Richard E. Davis, Barre, Vt. (Richard E. Davis Associates, Inc., T. Christopher Green, of counsel), for petitioners.

Louis Mackall, Washington, D.C. (Robert S. Burk, Gen. Counsel, I.C.C., Ellen D. Hansen, Associate Gen. Counsel, Roger J. Marzulla, Acting Asst. Atty. Gen., Jacques Gelin, Mark L. Pollot, Attys., Dept. of Justice, of counsel), for I.C.C. and U.S.

John K. Dunleavy, Montpelier, Vt. (Jeffrey L. Amestoy, Atty. Gen., Vt. John T. Leddy, of counsel), for intervenors.

Before FEINBERG, Chief Judge, PRATT, Circuit Judge, and JOSEPH M. McLAUGHLIN, District Judge for the Eastern District of New York, sitting by designation.

GEORGE C. PRATT, Circuit Judge:

Concerned about the disintegration of our national rail system due, in part, to abandonment of rail corridors, congress called for a study on establishing a "rail bank" consisting of selected abandoned railroad rights-of-way.

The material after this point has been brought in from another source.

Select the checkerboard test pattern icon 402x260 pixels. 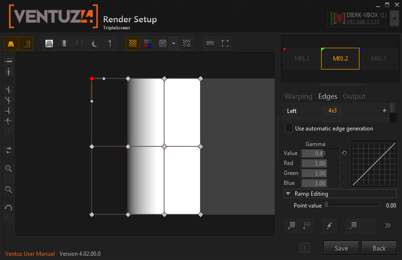click(133, 43)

Railroad Revitalization and Regulatory Reform Act of 1976, Sec. 809, P.L. 94-210, Title VIII, 90 Stat. 144 (codified as amended at 49 U.S.C. Sec. 10906 (1980)). One significant impediment to the preservation of rail corridors has been that much railroad right-of-way is held by easement only and, under the laws of some states, once rail service is discontinued such easements automatically expire and the rights-of-way revert to adjacent property owners.

To address this problem, congress enacted 16 U.S.C. Sec. 1247(d) as part of the 1983 Trails Act Amendments in order (1) to preserve for possible future railroad use rights-of-way that are not currently in service and (2) to allow interim use of the rail corridors as recreational trails. When a rail corridor is "rail banked" for future use and made available for interim use as a trail under this statute state property laws are preempted and any reversionary interest in the corridor does not vest, even though rail service is discontinued.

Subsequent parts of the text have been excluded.